Dennoch sind unsere Gärten für einige Vogelarten sogar von weltweiter Bedeutung. Nicht für Adler und Wiesenvögel, aber für typische Waldvögel wie Sumpfmeise oder Sommergoldhähnchen. Bei beiden hat Deutschland einen Anteil von 25 Prozent an der Weltpopulation und beide zieht es immer mehr in die Gärten. Nicht viel geringer ist die deutsche Verantwortung für Mönchsgrasmücke und Heckenbraunelle, Girlitz und Ringeltaube.
Bekannteste Waldflüchterin ist zweifellos die Amsel. Ihr Wegzug in die Dörfer und Städte hat schon im 19. Jahrhundert eingesetzt. Inzwischen wechseln auch immer mehr Rotkehlchen, Zilpzalpe und Schwanzmeisen den Wohnort. In den Wäldern werden sie weniger, in den Gärten und Parks nehmen sie zu. Gleiches gilt für Agrarvögel wie den Feldsperling und typische Bewohner halboffener Landschaften wie Elster und Gartenrotschwanz.
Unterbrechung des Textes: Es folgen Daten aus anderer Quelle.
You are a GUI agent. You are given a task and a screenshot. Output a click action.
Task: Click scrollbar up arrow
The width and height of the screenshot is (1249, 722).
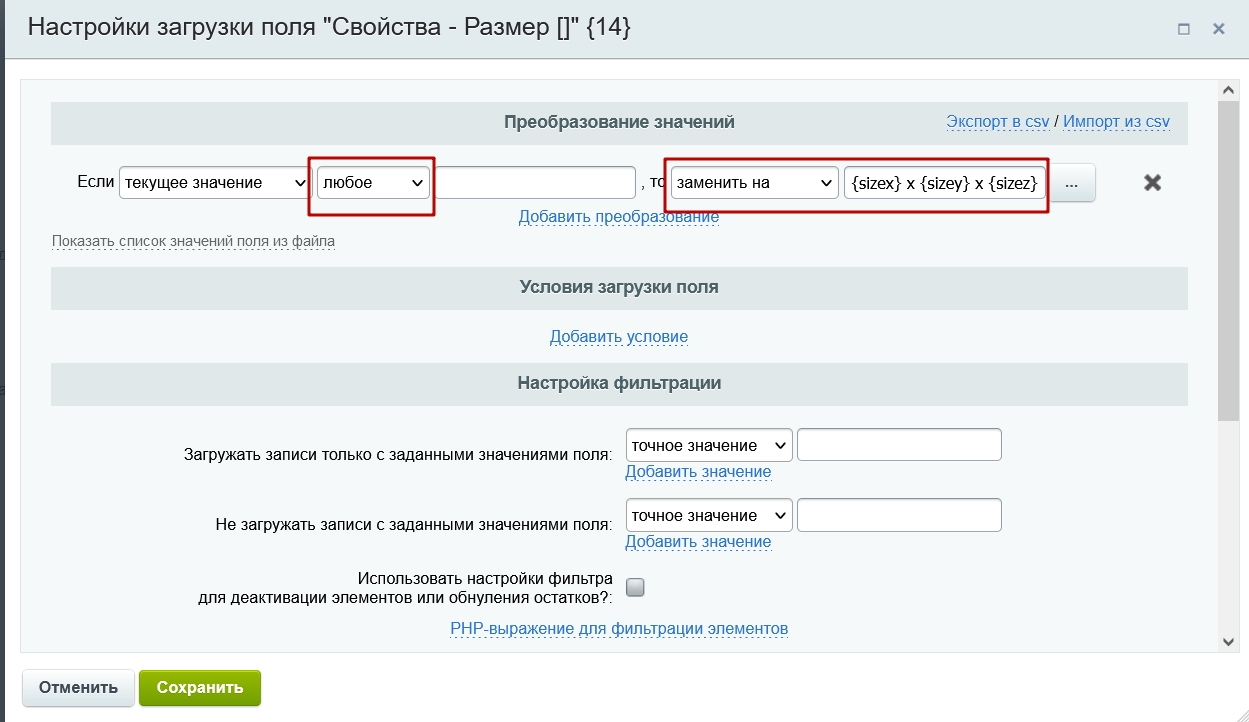coord(1228,90)
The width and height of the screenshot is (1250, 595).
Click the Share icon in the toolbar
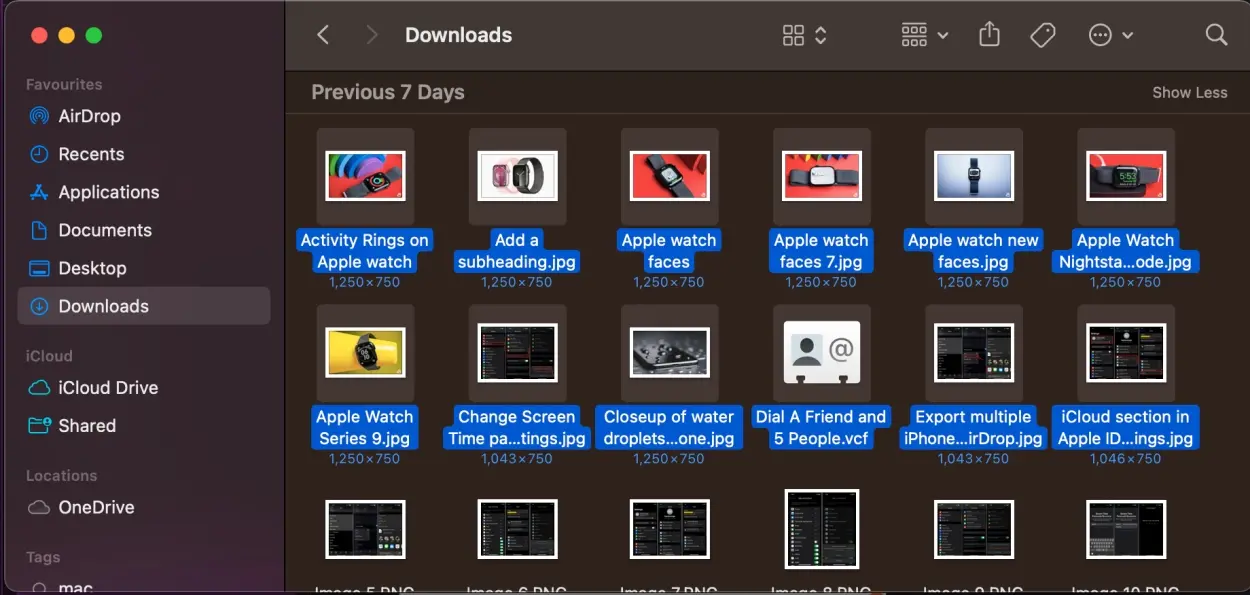click(989, 34)
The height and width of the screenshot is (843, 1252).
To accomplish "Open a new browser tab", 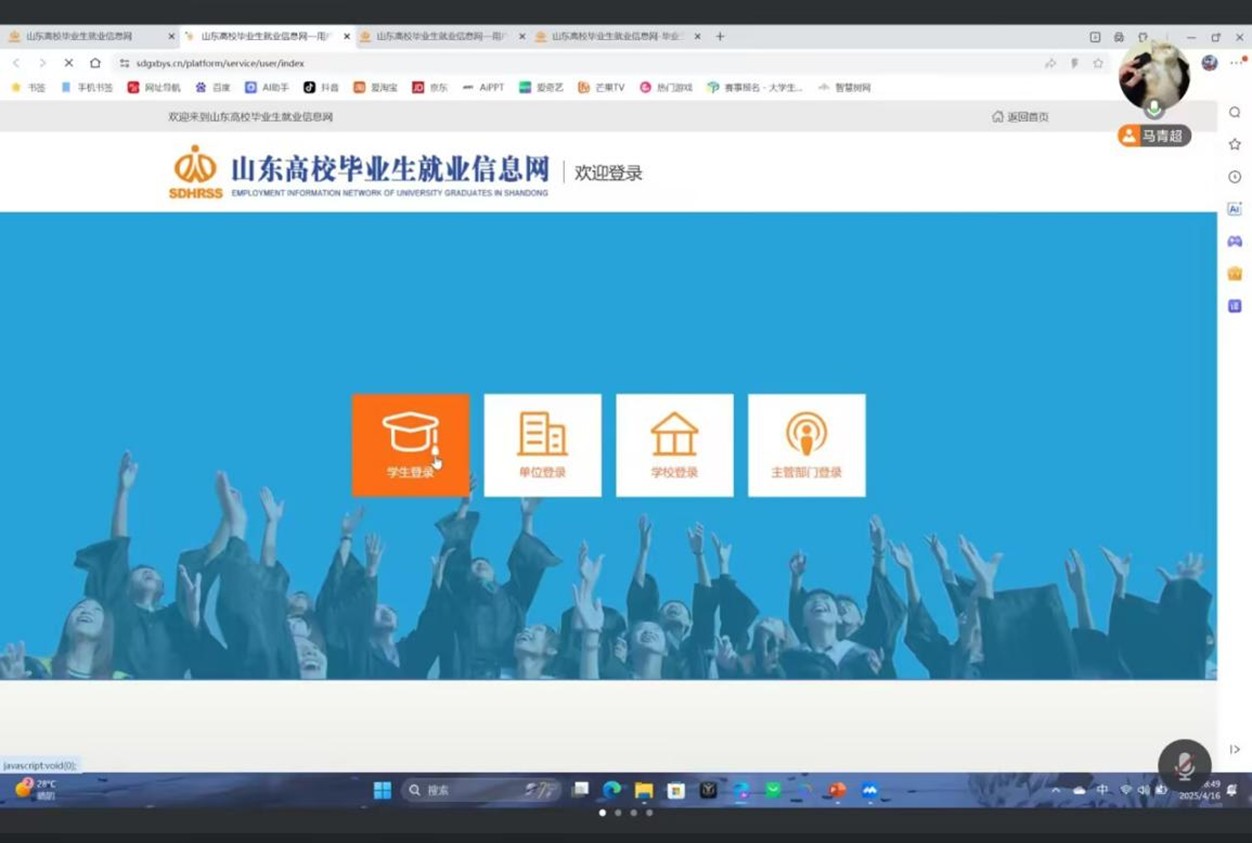I will (x=720, y=36).
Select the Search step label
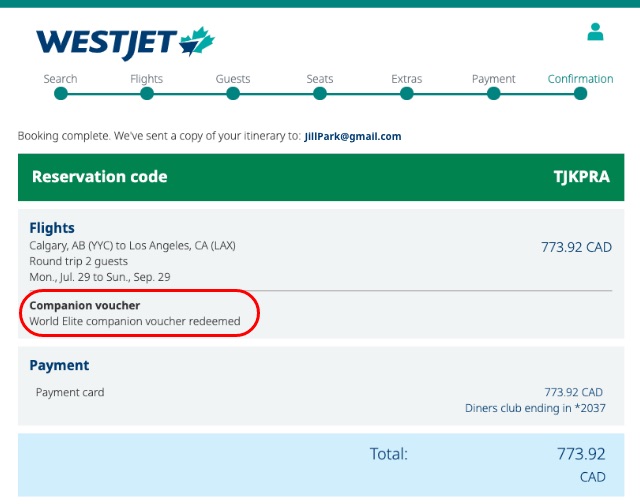640x504 pixels. click(61, 79)
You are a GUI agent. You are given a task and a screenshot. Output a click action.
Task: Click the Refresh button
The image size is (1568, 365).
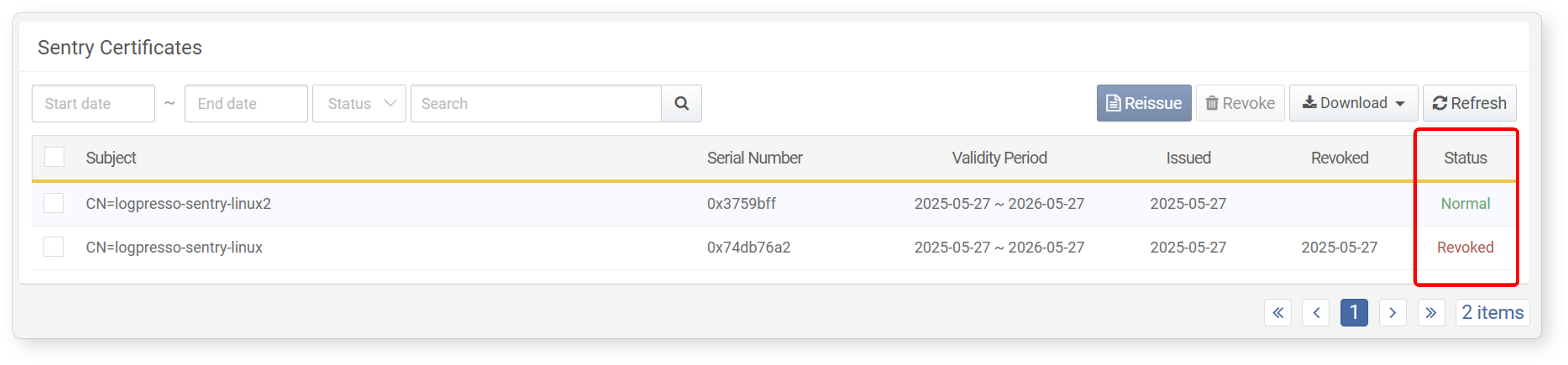[1469, 103]
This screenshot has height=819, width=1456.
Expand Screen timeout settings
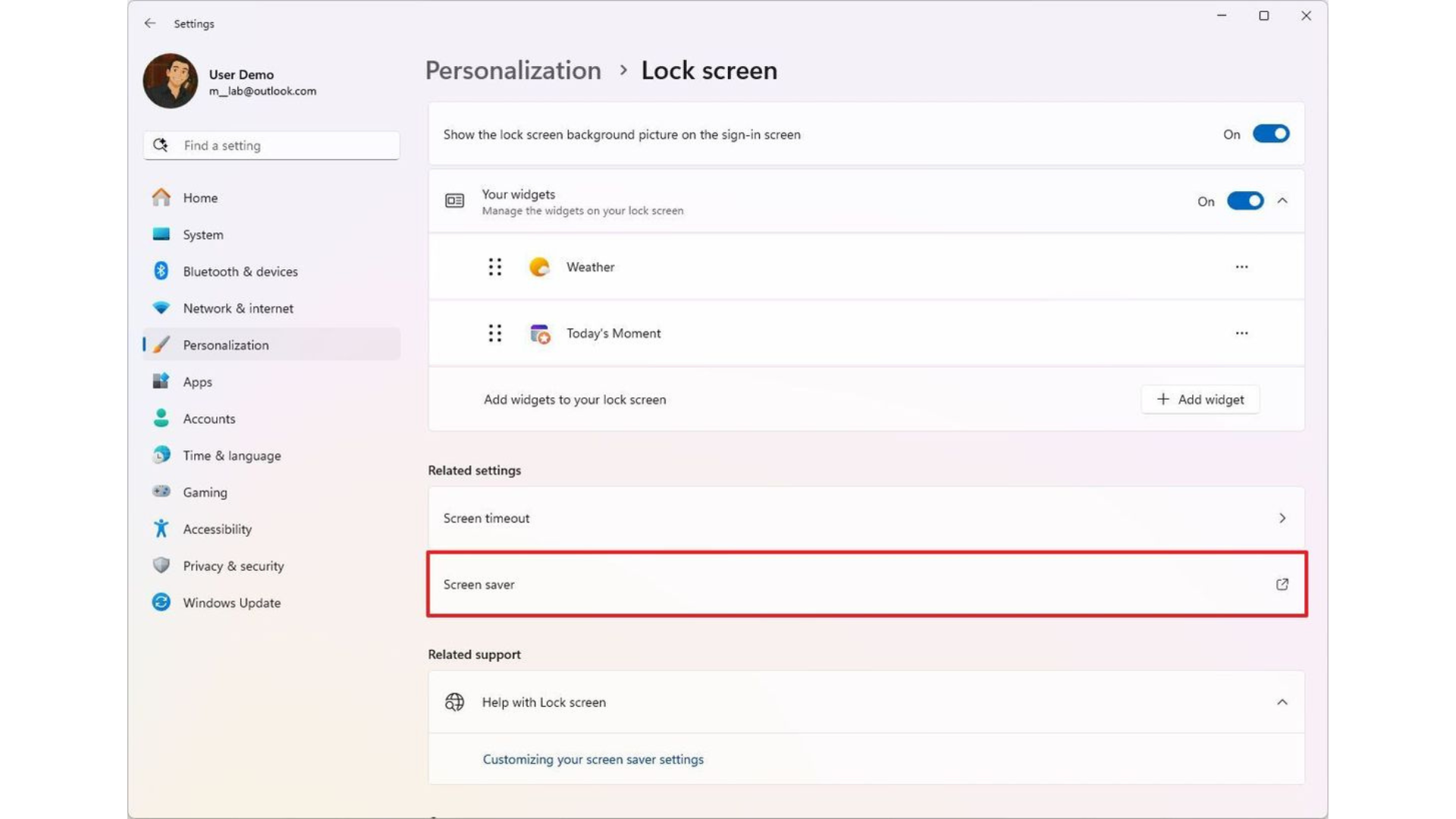tap(1282, 518)
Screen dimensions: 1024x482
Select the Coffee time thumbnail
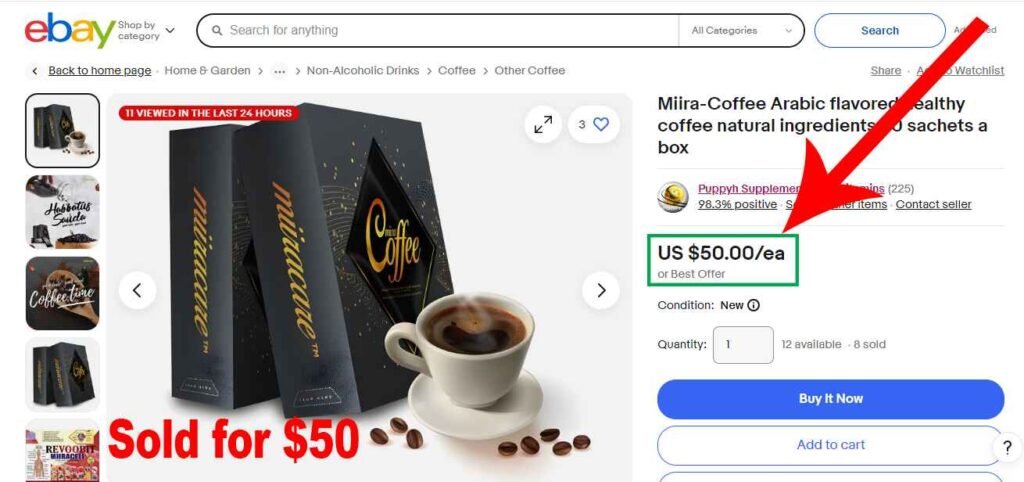[63, 293]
So wurde bei einer Kartierung anlässlich der Wahl zum „Vogel des Jahres 2011“ die höchste Gartenrotschwanzdichte in Kleingartenanlagen festgestellt. Je zehn Hektar kamen durchschnittlich 2,2 Brutpaare vor.
Gärten dienen der Durchgrünung, Auflockerung und Gliederung von Städten und Dörfern. Als Trittsteine im Biotopverbund sowie als Lebensraum und Nahrungsquelle kommen ihnen wichtige Funktionen für den Artenschutz im Siedlungsraum zu. Zudem tragen Gärten zum Ausgleich des Wasserhaushalts und zur Sicherung der Bodenfunktionen bei und haben positive Wirkungen auf Kleinklima, Frischluftentstehung und -zirkulation.
Bundesamt für Naturschutz
Luft nach oben
Immer noch gibt es im Normalgarten viel zu viel wöchentlich geschnittenen Rasen, zu viel Bemühen um Ordnung, zu oft Thuja und Kirschlorbeer statt Holunder oder Weißdorn. Das Aufnahmepotential für weitere Wildtiere und Wildpflanzen ist also groß.
Wer übrigens der Zauneidechse helfen möchte, sollte auch auf seine Haus-Raubtiere achten, auf Hund und Katze. Gefährdet sind die wechselwarmen Reptilien vor allem bei der Eiablage und wenn sie auf ihrer Sonnenbank Energie tanken. Morgens oder bei kühler Witterung sind die Eidechsen träge und dadurch leichte Beute. Kann der Garten nicht hunde- und katzenfrei gehalten werden, muss der Sonnenplatz mit einem robusten Drahtgitter überdeckt werden.